MiniMax Sparse Attention

Xunhao Lai, Weiqi Xu, Yufeng Yang, Qiaorui Chen, Yang Xu, Lunbin Zeng, Xiaolong Li, Haohai Sun, Haichao Zhu, Vito Zhang, Pengyu Zhao

MiniMax Sparse Attention (MSA) uses a lightweight, learned indexer to enable efficient, block-sparse attention for long-context LLMs.

How can we enable efficient, ultra-long-context attention in LLMs by dynamically selecting only the most relevant key blocks for each query?

Quadratic softmax attention makes processing millions of tokens prohibitively expensive for modern agentic workflows, forcing a trade-off between context length and compute efficiency.
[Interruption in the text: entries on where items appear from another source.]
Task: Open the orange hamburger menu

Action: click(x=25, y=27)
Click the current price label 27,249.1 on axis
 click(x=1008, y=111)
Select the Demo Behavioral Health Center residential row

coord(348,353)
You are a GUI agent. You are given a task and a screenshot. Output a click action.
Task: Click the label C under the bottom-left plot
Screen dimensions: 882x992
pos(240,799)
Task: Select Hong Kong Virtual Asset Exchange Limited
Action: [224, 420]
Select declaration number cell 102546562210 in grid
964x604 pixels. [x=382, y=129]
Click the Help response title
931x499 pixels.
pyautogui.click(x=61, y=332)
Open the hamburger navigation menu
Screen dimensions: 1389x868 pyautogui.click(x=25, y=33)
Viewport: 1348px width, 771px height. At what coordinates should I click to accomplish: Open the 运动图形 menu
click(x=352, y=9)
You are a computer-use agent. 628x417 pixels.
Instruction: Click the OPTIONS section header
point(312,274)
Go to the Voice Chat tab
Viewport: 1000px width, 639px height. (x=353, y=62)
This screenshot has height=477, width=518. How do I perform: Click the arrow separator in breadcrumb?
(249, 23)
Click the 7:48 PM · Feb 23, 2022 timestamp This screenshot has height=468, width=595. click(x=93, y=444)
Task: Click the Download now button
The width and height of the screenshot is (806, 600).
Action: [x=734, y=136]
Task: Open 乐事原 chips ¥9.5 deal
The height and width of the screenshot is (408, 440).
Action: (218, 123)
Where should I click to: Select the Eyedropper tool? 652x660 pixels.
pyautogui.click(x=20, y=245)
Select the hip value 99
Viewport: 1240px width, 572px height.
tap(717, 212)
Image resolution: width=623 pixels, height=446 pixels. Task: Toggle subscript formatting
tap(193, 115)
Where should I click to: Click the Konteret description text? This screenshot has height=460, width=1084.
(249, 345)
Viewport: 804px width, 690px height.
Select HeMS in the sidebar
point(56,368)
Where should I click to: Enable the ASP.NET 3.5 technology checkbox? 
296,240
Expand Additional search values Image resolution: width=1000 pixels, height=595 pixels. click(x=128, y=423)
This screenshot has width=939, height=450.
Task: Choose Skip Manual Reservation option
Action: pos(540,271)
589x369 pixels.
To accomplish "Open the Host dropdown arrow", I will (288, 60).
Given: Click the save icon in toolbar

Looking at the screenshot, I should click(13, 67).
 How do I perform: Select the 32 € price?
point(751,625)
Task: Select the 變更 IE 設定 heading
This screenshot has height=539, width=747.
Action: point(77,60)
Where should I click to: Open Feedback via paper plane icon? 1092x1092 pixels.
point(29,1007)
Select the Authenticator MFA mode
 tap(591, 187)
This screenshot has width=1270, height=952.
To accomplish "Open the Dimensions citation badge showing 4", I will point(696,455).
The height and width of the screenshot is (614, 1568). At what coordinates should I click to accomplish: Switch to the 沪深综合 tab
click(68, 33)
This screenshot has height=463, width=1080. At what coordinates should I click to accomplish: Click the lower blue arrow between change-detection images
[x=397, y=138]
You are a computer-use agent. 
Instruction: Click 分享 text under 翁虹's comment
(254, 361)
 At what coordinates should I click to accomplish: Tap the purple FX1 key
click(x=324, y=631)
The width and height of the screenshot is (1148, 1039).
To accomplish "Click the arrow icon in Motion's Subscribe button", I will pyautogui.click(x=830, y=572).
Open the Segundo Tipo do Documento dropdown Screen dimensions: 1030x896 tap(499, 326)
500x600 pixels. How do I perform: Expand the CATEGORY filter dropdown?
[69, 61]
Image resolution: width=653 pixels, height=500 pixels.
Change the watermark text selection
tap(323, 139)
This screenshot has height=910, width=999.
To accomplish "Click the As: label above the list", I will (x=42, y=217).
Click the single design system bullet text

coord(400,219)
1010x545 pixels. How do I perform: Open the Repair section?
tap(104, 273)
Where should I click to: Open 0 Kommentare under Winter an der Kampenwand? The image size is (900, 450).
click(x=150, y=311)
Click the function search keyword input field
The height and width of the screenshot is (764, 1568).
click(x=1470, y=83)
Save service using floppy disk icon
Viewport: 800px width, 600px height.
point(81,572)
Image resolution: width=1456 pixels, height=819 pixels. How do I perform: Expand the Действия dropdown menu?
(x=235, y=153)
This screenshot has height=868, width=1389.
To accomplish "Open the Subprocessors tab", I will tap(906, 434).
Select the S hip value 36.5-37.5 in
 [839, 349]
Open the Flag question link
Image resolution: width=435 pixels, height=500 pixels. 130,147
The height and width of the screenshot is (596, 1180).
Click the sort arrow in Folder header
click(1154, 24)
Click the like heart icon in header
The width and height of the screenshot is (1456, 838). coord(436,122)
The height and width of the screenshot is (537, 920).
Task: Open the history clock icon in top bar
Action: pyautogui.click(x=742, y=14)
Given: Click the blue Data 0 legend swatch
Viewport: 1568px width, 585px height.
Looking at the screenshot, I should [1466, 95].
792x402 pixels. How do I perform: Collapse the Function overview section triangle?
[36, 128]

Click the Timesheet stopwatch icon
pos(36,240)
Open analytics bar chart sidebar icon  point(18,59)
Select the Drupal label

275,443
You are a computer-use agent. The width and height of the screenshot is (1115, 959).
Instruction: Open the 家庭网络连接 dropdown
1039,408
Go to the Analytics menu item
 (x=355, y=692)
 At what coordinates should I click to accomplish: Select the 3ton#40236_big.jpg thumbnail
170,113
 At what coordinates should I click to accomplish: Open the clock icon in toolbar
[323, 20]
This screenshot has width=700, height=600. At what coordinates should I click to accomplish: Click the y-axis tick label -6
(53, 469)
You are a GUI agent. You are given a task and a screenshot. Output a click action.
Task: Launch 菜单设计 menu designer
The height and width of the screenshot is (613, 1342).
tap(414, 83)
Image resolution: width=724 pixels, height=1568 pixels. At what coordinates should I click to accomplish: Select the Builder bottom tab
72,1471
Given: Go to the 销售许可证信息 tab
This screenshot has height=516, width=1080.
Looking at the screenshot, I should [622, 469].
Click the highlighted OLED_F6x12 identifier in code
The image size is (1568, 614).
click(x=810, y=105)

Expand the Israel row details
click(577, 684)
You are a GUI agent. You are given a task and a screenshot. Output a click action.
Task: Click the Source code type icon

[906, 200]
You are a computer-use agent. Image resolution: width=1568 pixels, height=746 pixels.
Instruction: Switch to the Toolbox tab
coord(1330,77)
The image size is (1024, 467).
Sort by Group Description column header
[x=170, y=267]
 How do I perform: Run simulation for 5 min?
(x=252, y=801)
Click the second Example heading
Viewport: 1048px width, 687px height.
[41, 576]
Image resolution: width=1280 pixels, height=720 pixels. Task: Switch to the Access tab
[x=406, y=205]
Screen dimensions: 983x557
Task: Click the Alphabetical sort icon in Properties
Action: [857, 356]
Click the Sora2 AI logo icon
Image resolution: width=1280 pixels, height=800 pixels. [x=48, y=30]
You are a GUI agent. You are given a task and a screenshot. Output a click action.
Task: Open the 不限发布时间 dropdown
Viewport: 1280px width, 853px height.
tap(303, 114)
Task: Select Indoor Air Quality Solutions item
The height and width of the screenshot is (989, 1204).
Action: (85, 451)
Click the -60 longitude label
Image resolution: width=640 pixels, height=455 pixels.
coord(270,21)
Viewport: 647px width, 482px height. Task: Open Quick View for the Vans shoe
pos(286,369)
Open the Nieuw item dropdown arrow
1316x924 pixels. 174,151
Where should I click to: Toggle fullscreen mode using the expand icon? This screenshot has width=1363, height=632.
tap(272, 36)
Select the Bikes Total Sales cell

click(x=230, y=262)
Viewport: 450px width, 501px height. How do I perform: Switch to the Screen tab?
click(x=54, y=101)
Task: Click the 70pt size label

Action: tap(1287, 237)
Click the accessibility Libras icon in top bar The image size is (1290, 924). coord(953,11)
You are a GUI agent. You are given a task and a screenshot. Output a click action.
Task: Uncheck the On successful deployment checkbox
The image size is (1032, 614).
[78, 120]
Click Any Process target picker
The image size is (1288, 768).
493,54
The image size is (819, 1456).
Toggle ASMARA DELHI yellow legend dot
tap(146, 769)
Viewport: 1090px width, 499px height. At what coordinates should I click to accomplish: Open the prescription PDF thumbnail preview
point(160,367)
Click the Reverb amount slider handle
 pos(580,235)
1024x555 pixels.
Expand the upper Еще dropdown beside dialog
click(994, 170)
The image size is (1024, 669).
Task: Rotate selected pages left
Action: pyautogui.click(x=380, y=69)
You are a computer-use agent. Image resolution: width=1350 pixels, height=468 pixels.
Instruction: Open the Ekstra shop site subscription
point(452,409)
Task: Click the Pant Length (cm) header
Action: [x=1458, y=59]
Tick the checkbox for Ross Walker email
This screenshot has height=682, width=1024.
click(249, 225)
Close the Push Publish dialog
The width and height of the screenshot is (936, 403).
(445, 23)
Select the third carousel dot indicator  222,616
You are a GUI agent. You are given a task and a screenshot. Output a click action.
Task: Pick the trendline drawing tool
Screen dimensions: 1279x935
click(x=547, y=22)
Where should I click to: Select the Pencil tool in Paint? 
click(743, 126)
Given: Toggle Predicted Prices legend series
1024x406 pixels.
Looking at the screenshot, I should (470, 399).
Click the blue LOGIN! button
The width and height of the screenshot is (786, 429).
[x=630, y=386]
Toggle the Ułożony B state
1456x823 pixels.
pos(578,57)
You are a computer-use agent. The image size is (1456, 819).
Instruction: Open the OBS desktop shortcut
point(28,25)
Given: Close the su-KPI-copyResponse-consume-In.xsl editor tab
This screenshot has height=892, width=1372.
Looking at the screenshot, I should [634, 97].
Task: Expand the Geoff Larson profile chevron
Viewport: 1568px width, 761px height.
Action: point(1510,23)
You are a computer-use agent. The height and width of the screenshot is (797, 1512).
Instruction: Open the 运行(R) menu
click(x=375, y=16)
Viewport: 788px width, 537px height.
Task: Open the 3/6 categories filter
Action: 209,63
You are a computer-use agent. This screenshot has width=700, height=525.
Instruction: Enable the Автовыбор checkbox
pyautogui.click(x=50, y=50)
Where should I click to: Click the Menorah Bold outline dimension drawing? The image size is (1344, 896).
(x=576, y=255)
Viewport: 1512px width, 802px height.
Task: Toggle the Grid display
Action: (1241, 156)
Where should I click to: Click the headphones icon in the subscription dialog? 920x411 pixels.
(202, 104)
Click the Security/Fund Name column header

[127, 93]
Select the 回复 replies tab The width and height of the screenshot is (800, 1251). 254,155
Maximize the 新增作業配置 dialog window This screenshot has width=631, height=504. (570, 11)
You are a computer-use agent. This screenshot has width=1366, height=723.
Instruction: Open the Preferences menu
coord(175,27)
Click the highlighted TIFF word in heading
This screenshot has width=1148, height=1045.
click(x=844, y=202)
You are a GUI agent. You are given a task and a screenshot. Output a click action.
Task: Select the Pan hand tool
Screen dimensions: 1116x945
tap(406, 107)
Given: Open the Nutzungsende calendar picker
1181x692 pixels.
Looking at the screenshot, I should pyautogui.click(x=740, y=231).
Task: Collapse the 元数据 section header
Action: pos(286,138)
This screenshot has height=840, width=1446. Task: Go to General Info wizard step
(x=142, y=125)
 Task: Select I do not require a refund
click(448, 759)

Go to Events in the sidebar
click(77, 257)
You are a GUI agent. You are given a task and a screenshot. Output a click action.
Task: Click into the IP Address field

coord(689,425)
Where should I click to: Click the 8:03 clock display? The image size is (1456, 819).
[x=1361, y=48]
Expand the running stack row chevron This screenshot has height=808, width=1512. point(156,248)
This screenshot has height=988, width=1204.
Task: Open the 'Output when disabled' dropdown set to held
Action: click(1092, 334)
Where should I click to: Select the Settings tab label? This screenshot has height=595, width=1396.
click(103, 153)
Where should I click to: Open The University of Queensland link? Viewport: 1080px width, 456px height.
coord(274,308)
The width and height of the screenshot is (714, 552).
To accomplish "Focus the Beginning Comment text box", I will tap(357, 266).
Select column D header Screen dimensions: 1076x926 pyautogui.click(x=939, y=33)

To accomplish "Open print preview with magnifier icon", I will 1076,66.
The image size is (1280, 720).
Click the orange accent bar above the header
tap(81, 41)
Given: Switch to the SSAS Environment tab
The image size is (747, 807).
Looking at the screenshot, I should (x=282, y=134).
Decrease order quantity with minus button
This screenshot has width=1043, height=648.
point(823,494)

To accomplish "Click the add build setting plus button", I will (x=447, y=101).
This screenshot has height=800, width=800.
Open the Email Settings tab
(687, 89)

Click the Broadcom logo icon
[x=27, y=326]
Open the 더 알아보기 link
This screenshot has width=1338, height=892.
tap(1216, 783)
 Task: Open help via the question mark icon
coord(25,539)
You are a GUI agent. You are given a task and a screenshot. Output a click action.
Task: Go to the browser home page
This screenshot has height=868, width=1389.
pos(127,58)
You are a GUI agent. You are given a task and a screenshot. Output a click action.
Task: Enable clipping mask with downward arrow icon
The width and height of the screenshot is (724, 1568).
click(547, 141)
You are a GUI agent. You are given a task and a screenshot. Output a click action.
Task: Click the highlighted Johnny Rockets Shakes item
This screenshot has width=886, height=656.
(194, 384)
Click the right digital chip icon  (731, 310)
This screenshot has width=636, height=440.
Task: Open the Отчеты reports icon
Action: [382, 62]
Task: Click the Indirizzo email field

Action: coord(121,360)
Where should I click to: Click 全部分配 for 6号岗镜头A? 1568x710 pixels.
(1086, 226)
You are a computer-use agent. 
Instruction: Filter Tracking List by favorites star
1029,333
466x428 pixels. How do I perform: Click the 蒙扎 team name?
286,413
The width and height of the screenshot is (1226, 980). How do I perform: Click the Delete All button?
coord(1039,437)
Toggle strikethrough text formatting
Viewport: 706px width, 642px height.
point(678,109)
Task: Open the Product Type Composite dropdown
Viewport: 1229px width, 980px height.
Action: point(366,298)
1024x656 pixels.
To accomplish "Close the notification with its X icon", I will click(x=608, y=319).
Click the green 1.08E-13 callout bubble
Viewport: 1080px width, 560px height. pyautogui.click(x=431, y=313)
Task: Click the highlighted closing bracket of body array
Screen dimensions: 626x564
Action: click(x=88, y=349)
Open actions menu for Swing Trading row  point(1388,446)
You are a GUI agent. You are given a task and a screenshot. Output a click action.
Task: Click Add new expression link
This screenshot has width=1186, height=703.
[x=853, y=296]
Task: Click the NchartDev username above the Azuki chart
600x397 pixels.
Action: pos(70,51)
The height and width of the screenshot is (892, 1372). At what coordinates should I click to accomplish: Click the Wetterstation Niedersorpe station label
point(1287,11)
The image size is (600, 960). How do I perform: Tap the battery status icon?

MiniMax Sparse Attention (MSA) solves this by adding a lightweight Index Branch to Grouped Query Attention (GQA) that independently selects the most relevant key-value blocks for each attention group. The Main Branch then performs exact softmax attention only over these selected blocks, bypassing the full sequence. On a 109B-parameter model, MSA matches GQA performance while reducing per-token attention compute by 28.4× at 1M context, achieving significant wall-clock speedups on H800 hardware.

Paper Primer

MSA functions as a two-stage selector: the Index Branch uses a block-level dot-product to score and pick the top-$k$ key-value blocks, while the Main Branch executes the attention computation. This design is like a library index: the indexer quickly identifies the relevant shelves (blocks), so the reader (Main Branch) only needs to pull and process those specific books rather than scanning the entire library.

MSA achieves massive compute efficiency gains at long context lengths without sacrificing model quality.

Comparison of MSA against a GQA Full-Attention baseline on a 109B-parameter MoE model. 28.4× reduction in per-token attention compute at 1M context, with 14.2× prefill and 7.6× decoding speedups.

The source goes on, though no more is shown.